The Least-Squares Regression Line (LSRL)
The most common method for fitting a line to a set of data is the Least-Squares Regression Line (LSRL). This line minimizes the sum of the squared vertical distances (residuals) between the observed data points and the line itself. The equation of the LSRL is:
$$ \hat{y} = a + bx $$
Where:
- $ \hat{y} $ (read as “y-hat”) is the predicted value of the response variable for a given $ x $ .
- $ a $ is the y-intercept, the predicted value of $ y $ when $ x=0 $ .
- $ b $ is the slope, which represents the predicted change in $ y $ for every one-unit increase in $ x $ .
- $ x $ is the value of the explanatory variable.
For a deeper dive into its calculation, refer to Least Squares Regression.

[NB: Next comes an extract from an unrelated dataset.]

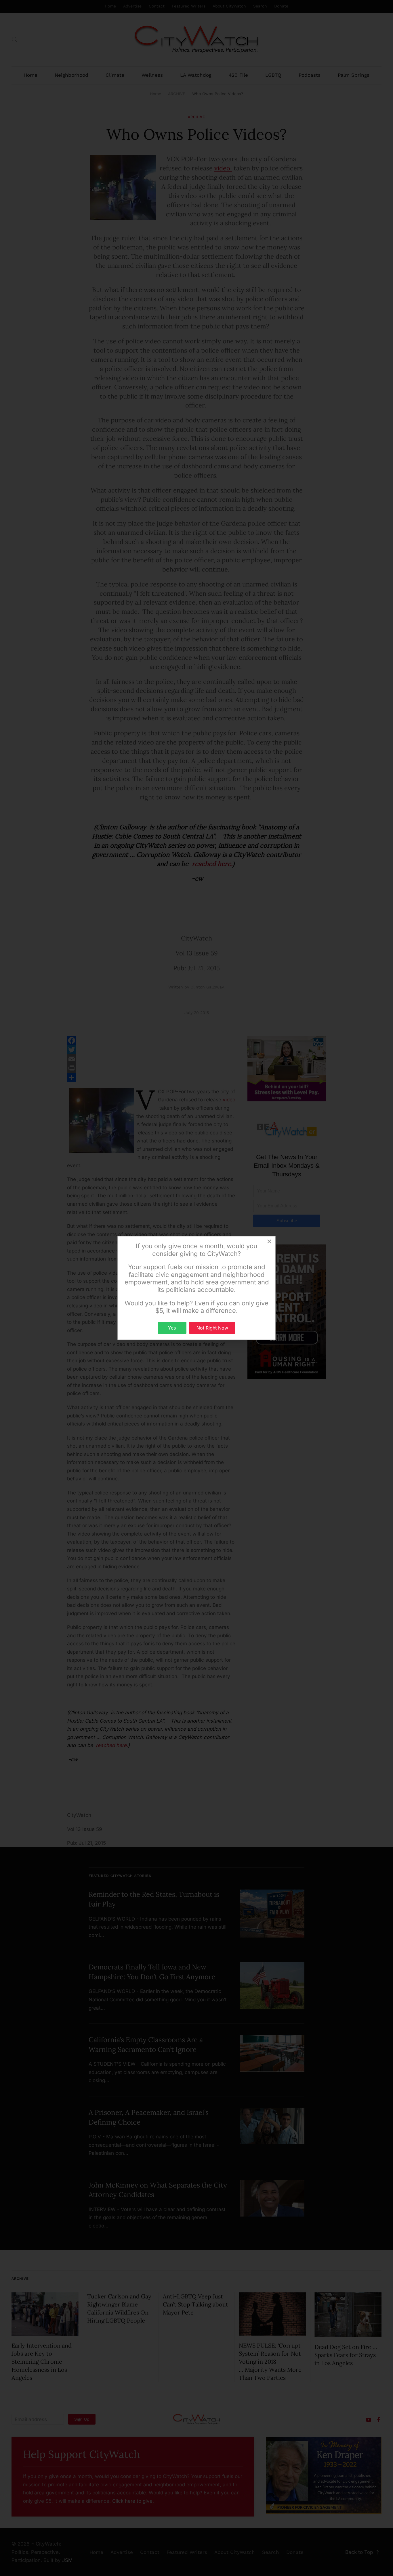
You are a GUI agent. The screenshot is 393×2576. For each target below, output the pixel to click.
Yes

Interpreting Slope and Y-intercept
Interpreting the slope and y-intercept in context is crucial:
- Slope ( $ b $ ): For every one-unit increase in the explanatory variable ( $ x $ ), the response variable ( $ y $ ) is predicted to change by $ b $ units, on average.
- Y-intercept ( $ a $ ): When the explanatory variable ( $ x $ ) is 0, the predicted value of the response variable ( $ y $ ) is $ a $ . (Be cautious: sometimes $ x=0 $ is not a meaningful value in context).

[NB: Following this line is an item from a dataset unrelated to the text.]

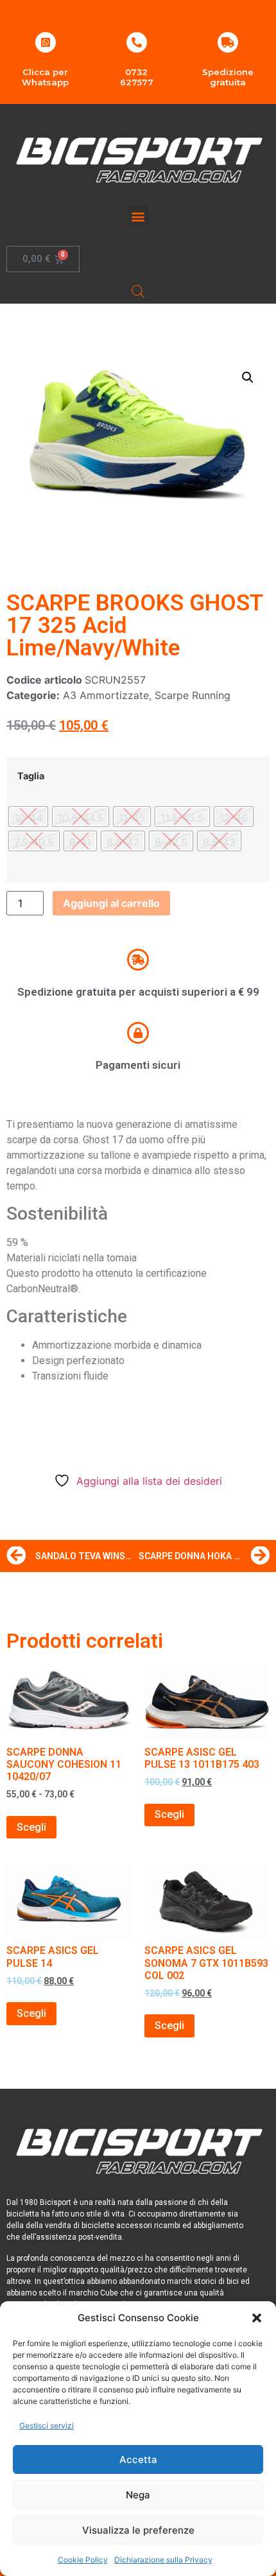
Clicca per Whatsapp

Formulas for Slope and Y-intercept
The slope ( $ b $ ) and y-intercept ( $ a $ ) can be calculated using the following formulas:
$$ b = r \frac{s_y}{s_x} $$ $$ a = \bar{y} - b\bar{x} $$
Where:
- $ r $ is the Correlation coefficient between $ x $ and $ y $ .
- $ s_y $ is the standard deviation of the response variable $ y $ .
- $ s_x $ is the standard deviation of the explanatory variable $ x $ .
- $ \bar{y} $ is the mean of the response variable $ y $ .
- $ \bar{x} $ is the mean of the explanatory variable $ x $ .
Residuals
Residuals are the differences between the observed values of the response variable and the values predicted by the regression line. They represent the “error” in the prediction for each data point.
$$ \text{Residual} = \text{Observed } y - \text{Predicted } y = y - \hat{y} $$
A residual plot is a scatterplot of the residuals against the explanatory variable (or predicted values $ \hat{y} $ ). A good linear model will show no obvious pattern in the residual plot (a random scatter around zero). Patterns in a residual plot indicate that a linear model might not be appropriate, suggesting Analyzing Departures from Linearity.
Coefficient of Determination ( $ R^2 $ )
The coefficient of determination, denoted as $ R^2 $ , is a measure that tells us how well the regression line fits the data. It is the square of the correlation coefficient ( $ r $ ).
$$ R^2 = r^2 $$
Interpretation of $ R^2 $
$ R^2 $ represents the proportion (or percentage, if multiplied by 100) of the variation in the response variable ( $ y $ ) that can be explained by the linear relationship with the explanatory variable ( $ x $ ). A higher $ R^2 $ indicates that the model explains more of the variability in the response variable.
Example: If $ R^2 = 0.75 $ , it means that 75% of the variation in $ y $ can be explained by the linear relationship with $ x $ . The remaining 25% of the variation is due to other factors or random chance.
Standard Deviation of the Residuals ( $ s_e $ or $ s $ )
The standard deviation of the residuals, often denoted as $ s $ or $ s_e $ , measures the typical distance between the observed $ y $ values and the predicted $ \hat{y} $ values (the typical size of a residual).
$$ s = \sqrt{\frac{\sum(y_i - \hat{y}_i)^2}{n-2}} $$
Where $ n $ is the number of data points.
Interpretation of $ s $
$ s $ estimates the standard deviation of the errors (residuals) and tells us the typical prediction error using the LSRL. A smaller value of $ s $ indicates that the observed $ y $ values generally fall closer to the regression line, meaning the model makes more precise predictions.
Extrapolation
Extrapolation is the use of a regression line to predict values of the response variable ( $ y $ ) for values of the explanatory variable ( $ x $ ) that are outside the range of the observed data. This is generally not recommended because the linear relationship observed within the data range may not continue outside that range. The further you extrapolate, the less reliable your prediction becomes.
Outliers and Influential Points
Points that lie far from the overall pattern of the data are considered Outliers and Influential Points. An outlier in regression is a point that has a large residual (far from the line in the y-direction). An influential point is an outlier in the x-direction that, if removed, would significantly change the slope or y-intercept of the regression line. It’s important to identify and assess the impact of such points.